WHAT TO WORK ON: Please return the lines below verbatim, beginning at the one that has "Screen dimensions: 754x424" and stopping after the one that has "Task: Click the 1438 vote count badge", and add no other lines.

(DATA SECTION begins)

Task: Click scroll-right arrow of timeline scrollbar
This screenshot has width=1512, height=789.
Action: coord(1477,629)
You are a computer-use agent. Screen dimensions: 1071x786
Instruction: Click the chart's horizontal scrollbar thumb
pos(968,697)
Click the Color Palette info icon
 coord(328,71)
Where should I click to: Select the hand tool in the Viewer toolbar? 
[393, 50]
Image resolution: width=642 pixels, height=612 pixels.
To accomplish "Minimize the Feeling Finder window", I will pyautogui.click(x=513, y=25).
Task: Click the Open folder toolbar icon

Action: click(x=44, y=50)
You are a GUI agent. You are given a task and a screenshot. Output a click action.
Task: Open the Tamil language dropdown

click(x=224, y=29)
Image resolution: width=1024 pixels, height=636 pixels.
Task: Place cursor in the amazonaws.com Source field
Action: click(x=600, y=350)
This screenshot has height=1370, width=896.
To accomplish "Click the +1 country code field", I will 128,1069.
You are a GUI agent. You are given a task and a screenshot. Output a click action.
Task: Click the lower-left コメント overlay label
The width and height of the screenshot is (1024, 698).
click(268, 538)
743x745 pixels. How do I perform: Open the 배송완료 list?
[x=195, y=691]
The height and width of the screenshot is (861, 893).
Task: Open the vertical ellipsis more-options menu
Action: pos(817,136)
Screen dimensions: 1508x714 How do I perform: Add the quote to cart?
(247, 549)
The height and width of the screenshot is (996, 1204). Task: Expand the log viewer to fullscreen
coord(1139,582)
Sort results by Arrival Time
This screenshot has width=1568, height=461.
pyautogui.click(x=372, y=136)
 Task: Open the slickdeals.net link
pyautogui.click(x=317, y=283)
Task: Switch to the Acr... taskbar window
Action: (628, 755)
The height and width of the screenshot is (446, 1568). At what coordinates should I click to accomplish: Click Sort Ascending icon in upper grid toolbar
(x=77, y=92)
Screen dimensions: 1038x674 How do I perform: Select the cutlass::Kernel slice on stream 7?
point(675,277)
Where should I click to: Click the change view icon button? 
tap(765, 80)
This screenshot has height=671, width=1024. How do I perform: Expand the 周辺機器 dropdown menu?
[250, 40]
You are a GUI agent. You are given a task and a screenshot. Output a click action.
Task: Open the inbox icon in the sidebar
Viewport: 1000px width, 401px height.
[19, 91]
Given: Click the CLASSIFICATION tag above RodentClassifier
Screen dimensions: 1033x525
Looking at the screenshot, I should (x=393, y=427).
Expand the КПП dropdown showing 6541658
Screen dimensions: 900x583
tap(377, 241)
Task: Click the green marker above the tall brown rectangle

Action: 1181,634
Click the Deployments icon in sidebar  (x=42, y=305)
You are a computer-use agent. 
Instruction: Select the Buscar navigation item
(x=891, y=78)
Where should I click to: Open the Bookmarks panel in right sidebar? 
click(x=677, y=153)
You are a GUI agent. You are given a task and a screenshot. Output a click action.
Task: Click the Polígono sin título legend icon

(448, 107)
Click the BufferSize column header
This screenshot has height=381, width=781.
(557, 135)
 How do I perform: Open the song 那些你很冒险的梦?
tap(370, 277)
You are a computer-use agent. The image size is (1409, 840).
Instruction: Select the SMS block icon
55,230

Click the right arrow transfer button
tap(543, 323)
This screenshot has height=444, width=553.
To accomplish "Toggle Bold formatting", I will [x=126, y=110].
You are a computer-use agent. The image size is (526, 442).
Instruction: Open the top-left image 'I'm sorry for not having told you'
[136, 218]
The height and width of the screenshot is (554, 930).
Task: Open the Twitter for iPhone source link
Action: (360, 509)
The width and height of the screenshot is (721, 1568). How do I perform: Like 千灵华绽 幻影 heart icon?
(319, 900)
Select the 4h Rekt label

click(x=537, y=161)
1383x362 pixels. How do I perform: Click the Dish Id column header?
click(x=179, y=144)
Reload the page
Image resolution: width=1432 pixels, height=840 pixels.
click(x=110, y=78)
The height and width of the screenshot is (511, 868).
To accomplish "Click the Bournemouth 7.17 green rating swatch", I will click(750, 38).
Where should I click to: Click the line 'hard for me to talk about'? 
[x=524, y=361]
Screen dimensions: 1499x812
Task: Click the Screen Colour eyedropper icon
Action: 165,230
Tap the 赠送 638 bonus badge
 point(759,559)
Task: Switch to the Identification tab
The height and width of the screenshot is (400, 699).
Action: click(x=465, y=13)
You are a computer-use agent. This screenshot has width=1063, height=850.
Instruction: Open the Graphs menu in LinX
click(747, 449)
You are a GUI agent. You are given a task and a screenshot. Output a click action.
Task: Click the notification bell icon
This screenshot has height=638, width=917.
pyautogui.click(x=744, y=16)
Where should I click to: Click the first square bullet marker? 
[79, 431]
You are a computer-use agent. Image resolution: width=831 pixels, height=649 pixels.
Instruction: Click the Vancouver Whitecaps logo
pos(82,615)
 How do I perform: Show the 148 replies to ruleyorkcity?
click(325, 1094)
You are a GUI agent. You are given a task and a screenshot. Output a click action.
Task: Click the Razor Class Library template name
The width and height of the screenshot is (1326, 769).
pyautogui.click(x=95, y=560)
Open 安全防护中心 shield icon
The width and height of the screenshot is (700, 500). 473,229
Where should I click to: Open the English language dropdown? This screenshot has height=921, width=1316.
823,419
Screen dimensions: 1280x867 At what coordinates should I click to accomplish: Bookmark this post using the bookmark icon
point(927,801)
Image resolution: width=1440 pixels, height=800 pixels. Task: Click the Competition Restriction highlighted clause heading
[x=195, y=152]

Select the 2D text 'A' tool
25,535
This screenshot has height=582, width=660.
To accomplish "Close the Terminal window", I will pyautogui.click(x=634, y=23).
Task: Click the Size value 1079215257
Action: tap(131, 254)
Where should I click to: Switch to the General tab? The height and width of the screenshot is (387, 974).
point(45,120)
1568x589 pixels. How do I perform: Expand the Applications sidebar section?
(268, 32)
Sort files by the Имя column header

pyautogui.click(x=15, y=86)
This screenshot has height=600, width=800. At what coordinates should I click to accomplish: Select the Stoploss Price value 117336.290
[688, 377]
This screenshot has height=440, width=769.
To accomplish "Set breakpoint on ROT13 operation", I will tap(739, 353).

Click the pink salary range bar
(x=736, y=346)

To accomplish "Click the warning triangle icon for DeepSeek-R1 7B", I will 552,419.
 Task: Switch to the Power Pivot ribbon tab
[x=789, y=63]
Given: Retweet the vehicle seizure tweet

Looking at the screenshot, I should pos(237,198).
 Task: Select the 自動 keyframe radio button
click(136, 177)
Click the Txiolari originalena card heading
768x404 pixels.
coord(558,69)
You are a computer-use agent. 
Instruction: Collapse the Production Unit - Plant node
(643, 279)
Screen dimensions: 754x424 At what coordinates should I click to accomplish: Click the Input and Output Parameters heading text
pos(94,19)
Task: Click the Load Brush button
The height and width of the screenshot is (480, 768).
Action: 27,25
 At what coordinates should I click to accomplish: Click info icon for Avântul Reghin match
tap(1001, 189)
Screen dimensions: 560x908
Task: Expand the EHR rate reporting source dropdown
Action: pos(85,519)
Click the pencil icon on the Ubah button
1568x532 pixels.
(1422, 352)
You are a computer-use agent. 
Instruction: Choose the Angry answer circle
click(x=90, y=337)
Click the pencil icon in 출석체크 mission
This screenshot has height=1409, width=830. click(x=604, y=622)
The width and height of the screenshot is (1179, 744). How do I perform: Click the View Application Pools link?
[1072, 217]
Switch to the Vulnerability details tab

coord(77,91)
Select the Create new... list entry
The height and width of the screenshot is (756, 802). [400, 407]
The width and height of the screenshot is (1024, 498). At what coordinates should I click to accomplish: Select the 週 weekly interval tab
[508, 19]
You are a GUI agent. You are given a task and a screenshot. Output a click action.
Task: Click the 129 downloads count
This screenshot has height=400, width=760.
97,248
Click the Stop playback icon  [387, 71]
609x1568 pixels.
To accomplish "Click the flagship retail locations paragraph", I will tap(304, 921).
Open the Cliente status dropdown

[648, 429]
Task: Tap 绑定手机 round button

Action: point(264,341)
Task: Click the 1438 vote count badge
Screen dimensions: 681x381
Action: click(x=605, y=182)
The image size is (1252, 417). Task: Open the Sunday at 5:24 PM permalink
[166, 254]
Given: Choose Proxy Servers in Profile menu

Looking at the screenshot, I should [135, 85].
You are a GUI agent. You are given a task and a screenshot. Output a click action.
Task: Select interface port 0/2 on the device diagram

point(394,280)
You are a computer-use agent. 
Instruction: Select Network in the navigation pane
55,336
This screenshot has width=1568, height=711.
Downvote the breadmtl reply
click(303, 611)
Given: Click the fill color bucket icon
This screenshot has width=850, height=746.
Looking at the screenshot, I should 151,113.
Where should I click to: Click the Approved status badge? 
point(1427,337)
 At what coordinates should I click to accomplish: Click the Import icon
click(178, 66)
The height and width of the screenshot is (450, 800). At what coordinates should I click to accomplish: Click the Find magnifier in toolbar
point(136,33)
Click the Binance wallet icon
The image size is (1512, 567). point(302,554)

(DATA SECTION ends)

EXERCISE RESULT:
Screen dimensions: 754x424 At what coordinates should I click to accomplish: Click the Input and Output Parameters heading text
pos(94,19)
Task: Click the Load Brush button
The height and width of the screenshot is (480, 768).
Action: 27,25
 At what coordinates should I click to accomplish: Click info icon for Avântul Reghin match
tap(1001, 189)
Screen dimensions: 560x908
Task: Expand the EHR rate reporting source dropdown
Action: pos(85,519)
Click the pencil icon on the Ubah button
1568x532 pixels.
(1422, 352)
You are a computer-use agent. 
Instruction: Choose the Angry answer circle
click(x=90, y=337)
Click the pencil icon in 출석체크 mission
This screenshot has height=1409, width=830. click(x=604, y=622)
The width and height of the screenshot is (1179, 744). How do I perform: Click the View Application Pools link?
[1072, 217]
Switch to the Vulnerability details tab

coord(77,91)
Select the Create new... list entry
The height and width of the screenshot is (756, 802). [400, 407]
The width and height of the screenshot is (1024, 498). At what coordinates should I click to accomplish: Select the 週 weekly interval tab
[508, 19]
You are a GUI agent. You are given a task and a screenshot. Output a click action.
Task: Click the 129 downloads count
This screenshot has height=400, width=760.
97,248
Click the Stop playback icon  [387, 71]
609x1568 pixels.
To accomplish "Click the flagship retail locations paragraph", I will tap(304, 921).
Open the Cliente status dropdown

[648, 429]
Task: Tap 绑定手机 round button

Action: point(264,341)
Task: Click the 1438 vote count badge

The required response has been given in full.